The previous Hotmail tutorials explained how to prepare emails for sending, like adding pictures or attaching files, formatting your emails, etc. This brief tutorial will guide you through the actual process of sending your emails with Windows Live Hotmail.
Once you have finished editing your email, adding images, attaching files, added recipients and a subject line, you will hit the Send button: this will perform three actions.
First, a copy of the email you just sent will be created, and appropriately timestamped, inside Hotmail's Sent folder.
Second, as many copies of the email will be sent to the number of recipients (email addresses) you have specified inside the To, Cc, and Bcc text fields. And last, Hotmail will present you with a screen that confirms that the email went through, and allows you to optionally add to your address book any new contacts.
Unfortunately, it is not possible to recall an email message you sent through Hotmail: the only time you can do this is within a closed mail server system, like Microsoft Exchange, provided that the recipient has not yet read the email (except under certain conditions). The bottom line is that you should only add email recipients to your email once you have finished and proof-read your email: otherwise, you may accidentally hit the Ctrl+Enter keyboard shortcut, or hit the Send button by mistake.
A later tutorial will treat in details the ability and limitations of requesting read receipt confirmation with Hotmail. The bottom line here is that a delivery confirmation or read receipt is only useful when you receive it: depending on their email program, webmail service, or read receipt settings, your email recipients may deliberately decide not to send email read confirmations (either manually, on an individual read request basis, or through their email configuration). This means that your recipients may have received your email, even if you do not receive an confirmation of it.
Like read receipts, undeliverable email notifications are not completely reliable: to avoid confirming valid email addresses to spammers, some mail servers are configured to never send a failure of delivery notice, whether the email reached its intended recipient or not.

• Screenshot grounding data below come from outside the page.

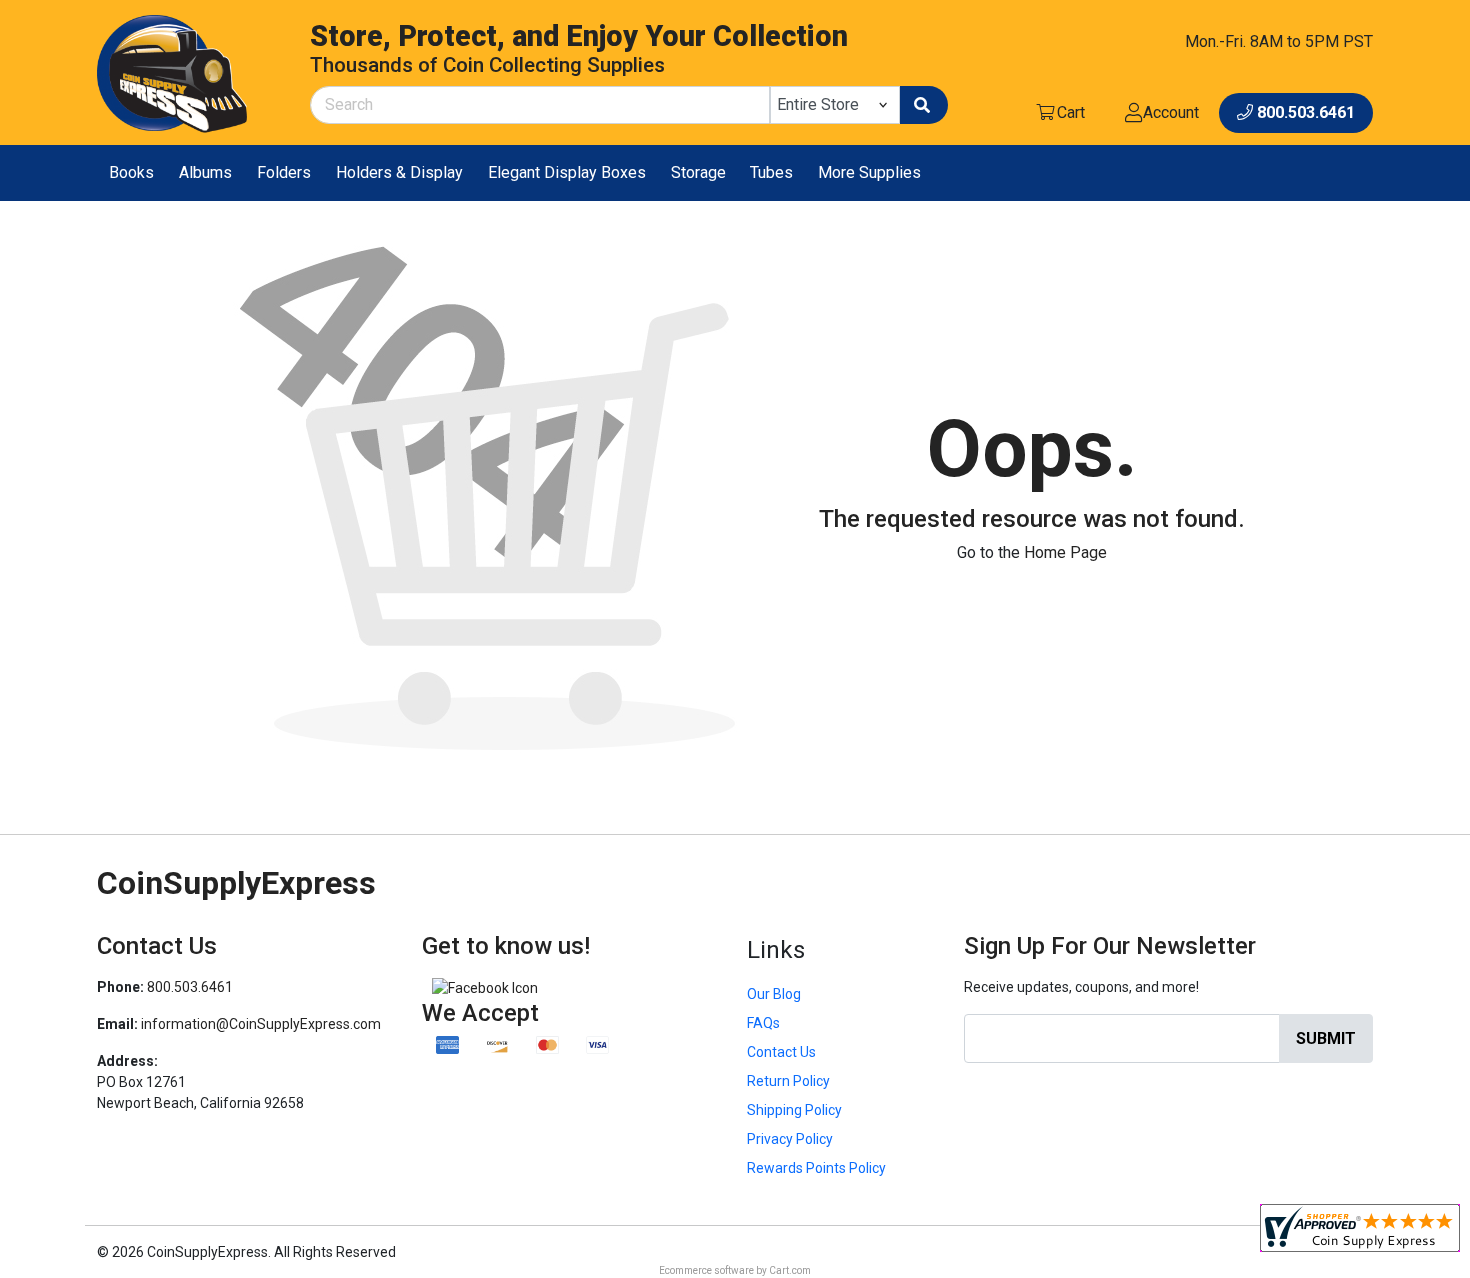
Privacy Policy (790, 1139)
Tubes (771, 172)
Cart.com (790, 1270)
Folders (284, 172)
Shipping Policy (794, 1110)
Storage (698, 172)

On the other hand, you can safely assume that there was a problem sending your email if Hotmail returns, as shown on the screenshot, a Delivery Status Notification (Failure) message. Pay attention to the subject line and content of the email body, because sometimes these notices only inform you that there was a delay in delivering your email, as opposed to an actual failure to deliver.
The delayed delivery notifications can often indicate a recipient's full mailbox quota, an overwhelmed or unresponsive mail server, or traffic/load issues either on the end of Windows Live Hotmail's service, the network, or the destination mail server.
All these Hotmail troubleshooting topic will be allotted their own, dedicated tutorial in the future.